── Data to examine

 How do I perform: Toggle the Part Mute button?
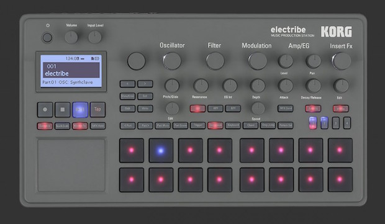pos(163,125)
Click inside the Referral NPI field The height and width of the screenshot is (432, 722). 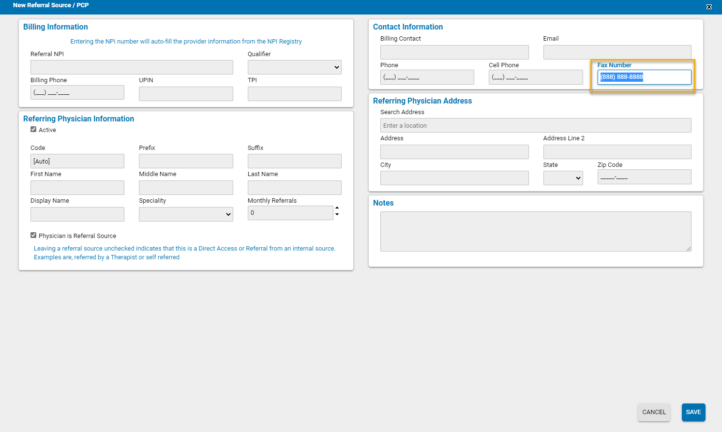[132, 67]
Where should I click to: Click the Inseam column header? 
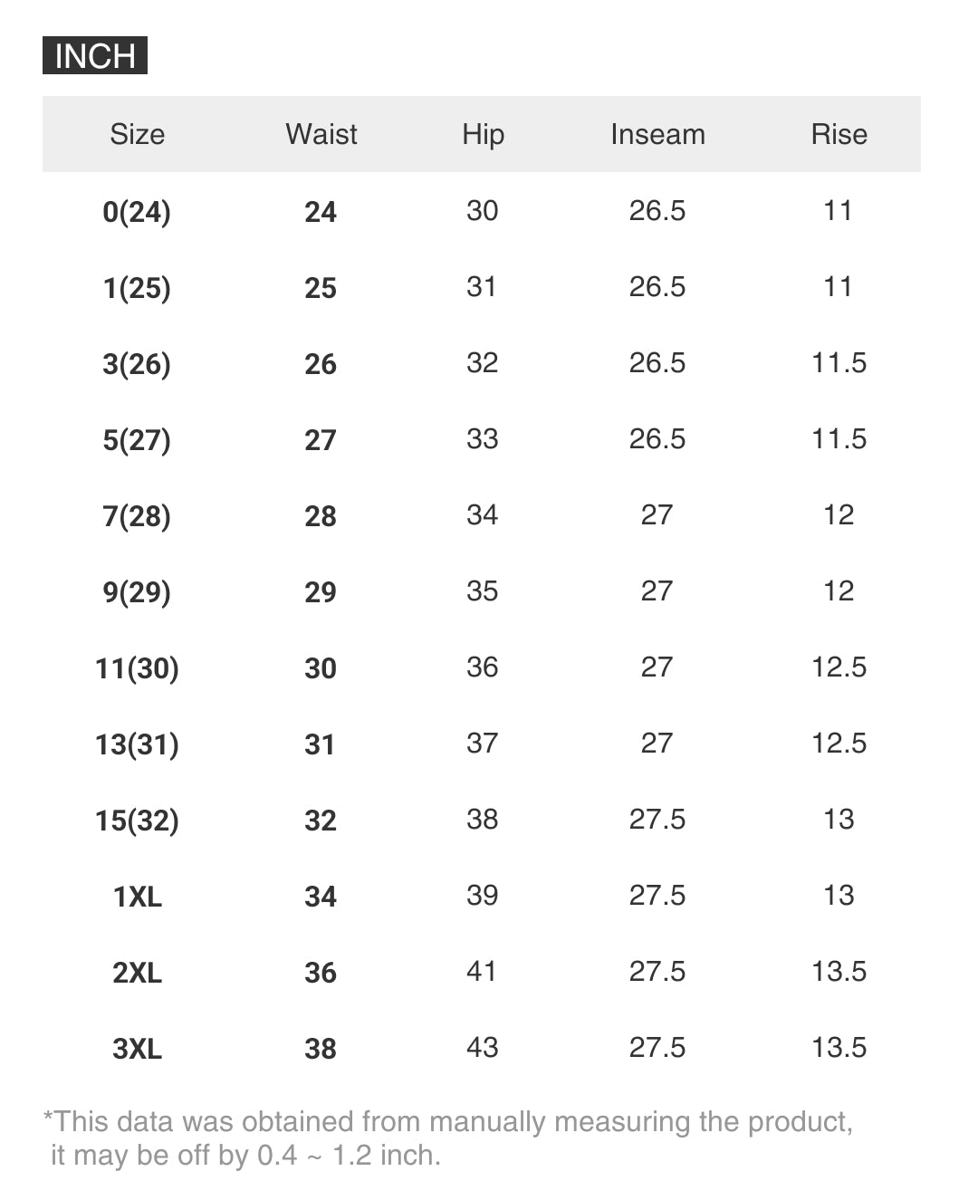click(x=657, y=134)
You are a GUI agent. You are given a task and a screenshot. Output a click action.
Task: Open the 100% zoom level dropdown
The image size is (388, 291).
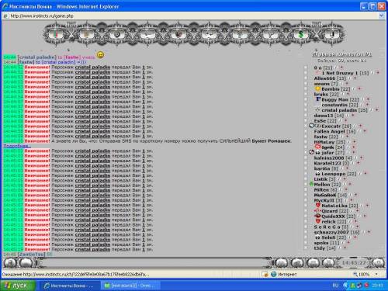point(376,274)
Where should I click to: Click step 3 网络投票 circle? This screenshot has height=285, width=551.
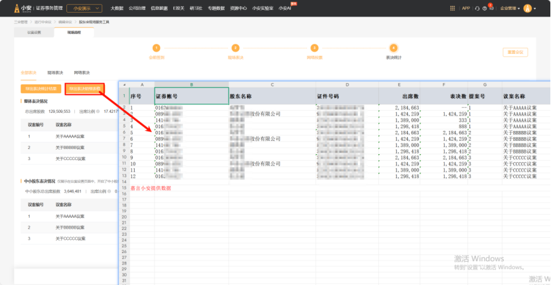(x=315, y=48)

────

» Task to carry out: In your answer, copy exactly the lines running from the line with "You are a GUI" to the end of the material above, both included, and omit all pictures.

» Exercise solution:
You are a GUI agent. You are given a task and a screenshot. Output a click action.
Task: Open the 100% zoom level dropdown
The image size is (388, 291).
point(376,274)
Where should I click to: Click step 3 网络投票 circle? This screenshot has height=285, width=551.
(x=315, y=48)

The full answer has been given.